§ Task
Pick out every line in the records that contains the string "Instruction", matching case exactly, and copy each one.

§ Records for this exercise
※

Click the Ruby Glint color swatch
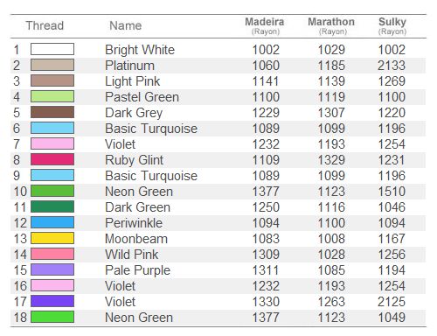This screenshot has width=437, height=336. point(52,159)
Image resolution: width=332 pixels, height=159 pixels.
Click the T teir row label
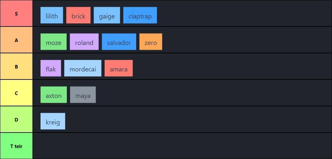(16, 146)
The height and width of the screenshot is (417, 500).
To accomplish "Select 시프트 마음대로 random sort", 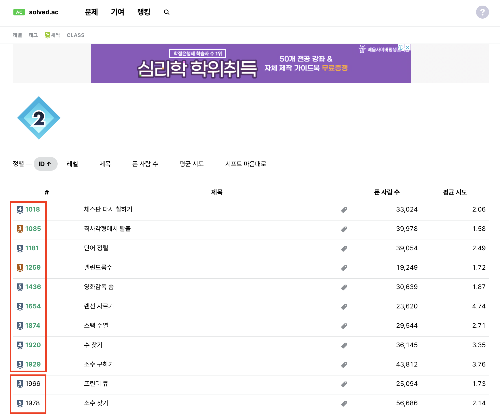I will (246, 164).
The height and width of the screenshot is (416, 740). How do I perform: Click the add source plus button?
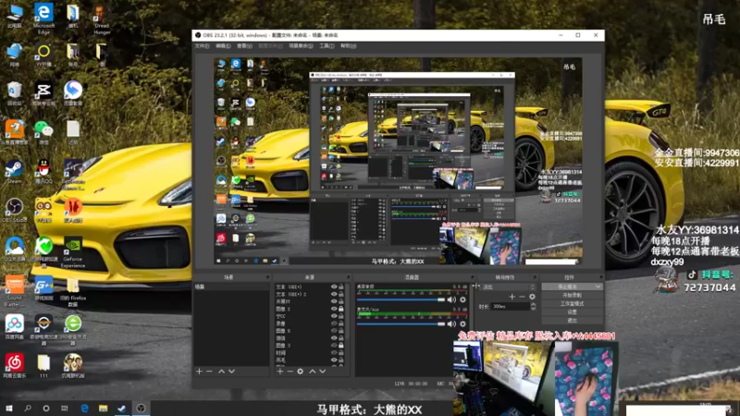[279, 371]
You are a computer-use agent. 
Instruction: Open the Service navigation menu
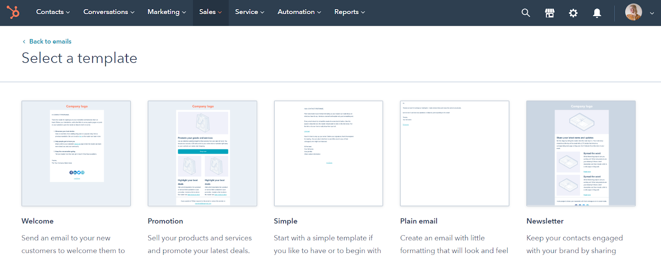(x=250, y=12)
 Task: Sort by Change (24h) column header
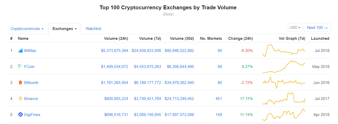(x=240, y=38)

※

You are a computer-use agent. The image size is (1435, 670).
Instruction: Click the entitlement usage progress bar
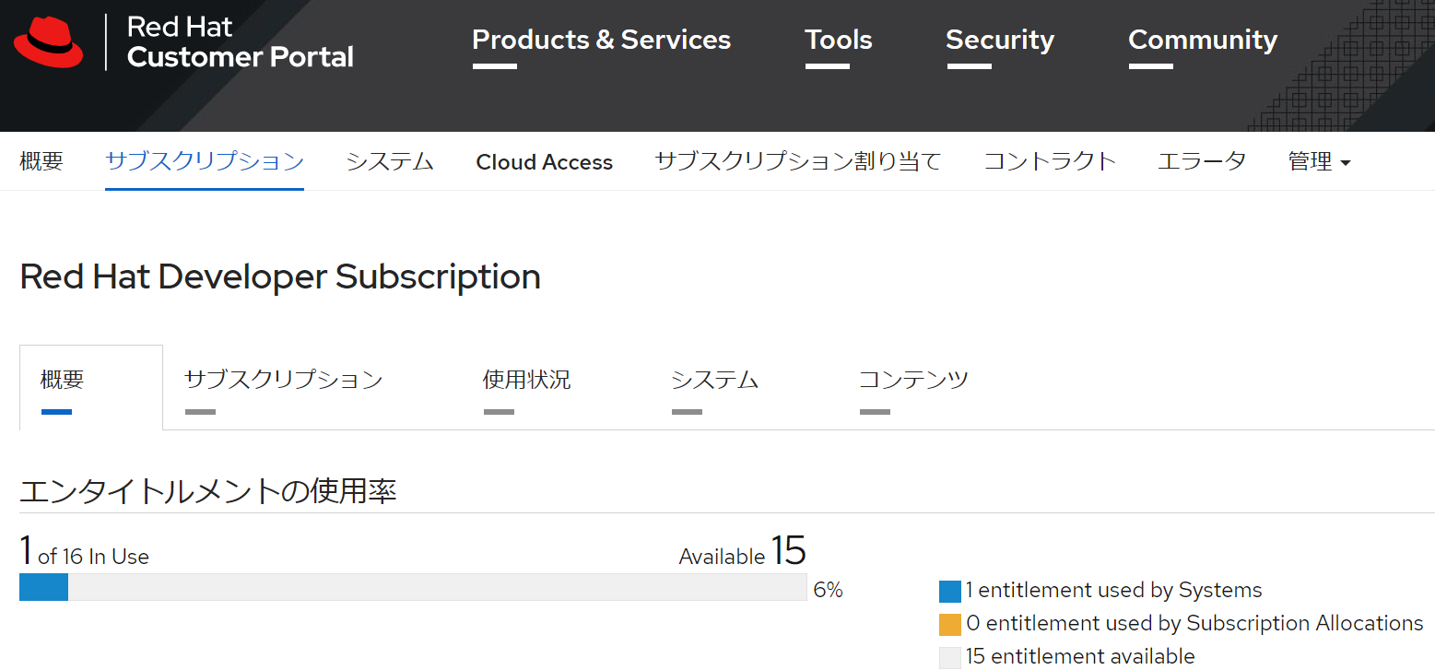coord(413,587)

※

§ Result of the task
Instruction: Open the Service navigation menu
Instruction: Click the entitlement usage progress bar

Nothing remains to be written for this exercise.